5.5 Limitations. The Pledged Collateral may be insufficient, illiquid, subordinated, or subject to prior permitted liens. Recovery is not assured.
6. The Firewall — No Commingling (Fundamental)
6.1 Use of subscriptions. Holder subscription proceeds shall be used solely to fund Deposits (net of disclosed organizational and offering expenses). No Holder's subscription shall ever be used to pay another Holder's interest, Yield Support, principal, redemption, or guaranteed amount.
6.2 Separate accounts. Subscriptions/Deposits, the Reserve Account, and the Guarantor's operating funds shall be held in separate, identifiable accounts with records sufficient to trace every payment to its source.
6.3 Independent verification.
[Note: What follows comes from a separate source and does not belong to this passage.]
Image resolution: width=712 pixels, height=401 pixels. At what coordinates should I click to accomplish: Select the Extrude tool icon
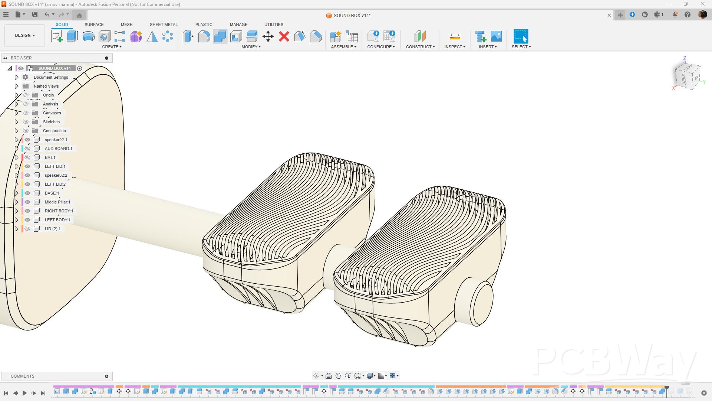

The Firewall, Reserve Account, and Coverage Ratio shall be subject to independent administration and/or annual audit, with reports made available to the Collateral Agent and/or Holders, as provided in the Offering Documents.
6.4 Acknowledgment. The parties acknowledge that a breach of the Firewall — using new investor money to pay existing investors — could constitute a fraudulent or Ponzi-like scheme exposing the parties and their principals to civil and criminal liability. Compliance is a material, non-waivable obligation.
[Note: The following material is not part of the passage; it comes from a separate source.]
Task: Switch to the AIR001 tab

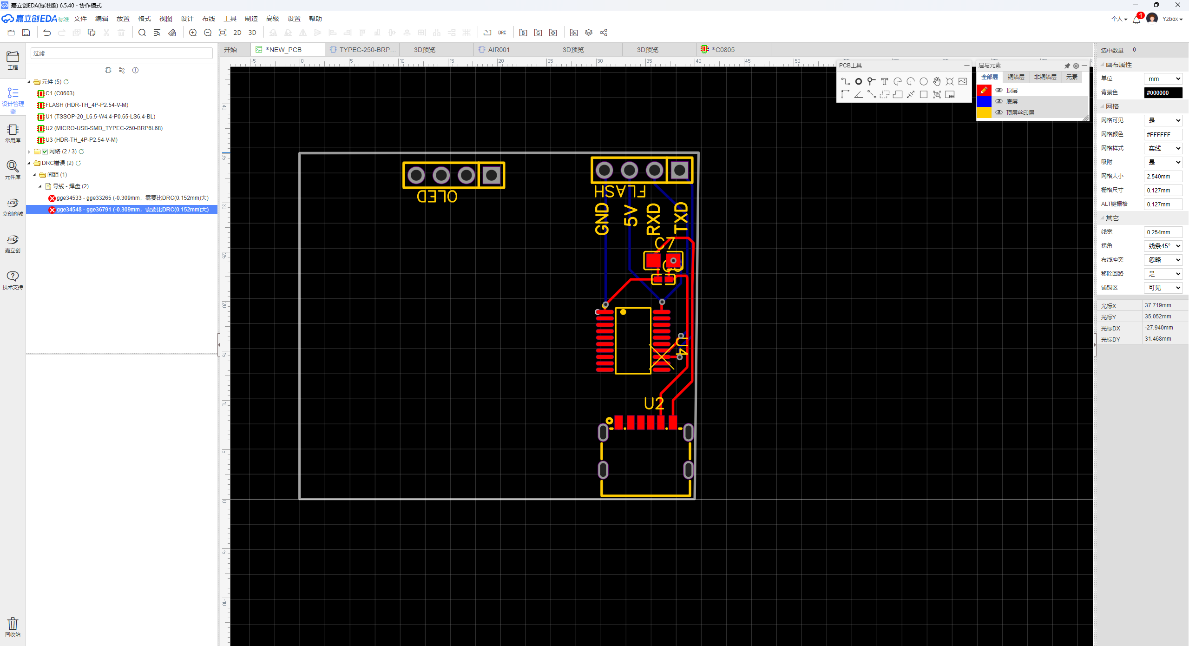Action: coord(499,50)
7. Representations & Covenants of the Guarantor
7.1 Solvency. As of the date hereof and after giving effect to its obligations, the Guarantor is solvent, able to pay its debts as they come due, and not engaged in business with unreasonably small capital.
7.2 Financial disclosure. The Guarantor shall provide financial statements and periodic reporting on the Pledged Collateral, Reserve Account, and Coverage Ratio to the Collateral Agent and/or Holders, as required for the related securities disclosure (see PPM Exhibit M — Guarantor financial condition disclosure).
7.3 Sizing discipline. The Guarantor shall not permit aggregate Guaranteed Obligations to exceed the limits implied by the Coverage Ratio and the agreed sizing model; the Maximum Raise shall be capped accordingly.
7.4 No conflicting liens; further assurances; notice of default. The Guarantor shall not grant conflicting liens on the Pledged Collateral except permitted liens, shall execute such further documents as reasonably required to perfect and maintain the security interest, and shall promptly notify the Collateral Agent of any default.
8. Events of Default; Remedies
8.1 Events of Default. Include, without limitation: failure to pay a Guaranteed Obligation when due (subject to any cure period); breach of the Firewall; an uncured Coverage Ratio breach; insolvency or bankruptcy of the Guarantor; and material misrepresentation.
8.2 Remedies. Upon an Event of Default, the Collateral Agent may accelerate, enforce against the Pledged Collateral, draw the Reserve Account, and pursue the Guarantor, for the benefit of Holders. Remedies are cumulative. Recovery remains subject to the value and liquidity of the Guarantor's assets and the Pledged Collateral.
8.3 Subordination / priority. To the extent the Pledged Collateral is insufficient, Holders may be unsecured creditors of the Guarantor, with priority relative to other Guarantor creditors as provided by law and the Offering Documents.
9. Investor Acknowledgments
Each Holder, by purchasing Units, acknowledges that: (a) the above-Deposit portion of the return is subsidized and guaranteed by Limen Markets LLC, not earned by the Deposits and not FDIC/NCUA-insured; (b) the guarantee is only as good as the Guarantor's solvency; (c) the Pledged Collateral is speculative and illiquid and may be insufficient; (d) in a stressed scenario the Holder may receive less than the Stated Rate, experience delays, or lose principal; and (e) the Holder has reviewed Risk Factors 8.20–8.22 of the PPM.
10. Miscellaneous
Governing law: Wyoming. Dispute resolution, notices, amendment (and limits on amendments adverse to Holders), assignment, severability, entire agreement, and counterparts are as set forth in the definitive Agreement and the Offering Documents.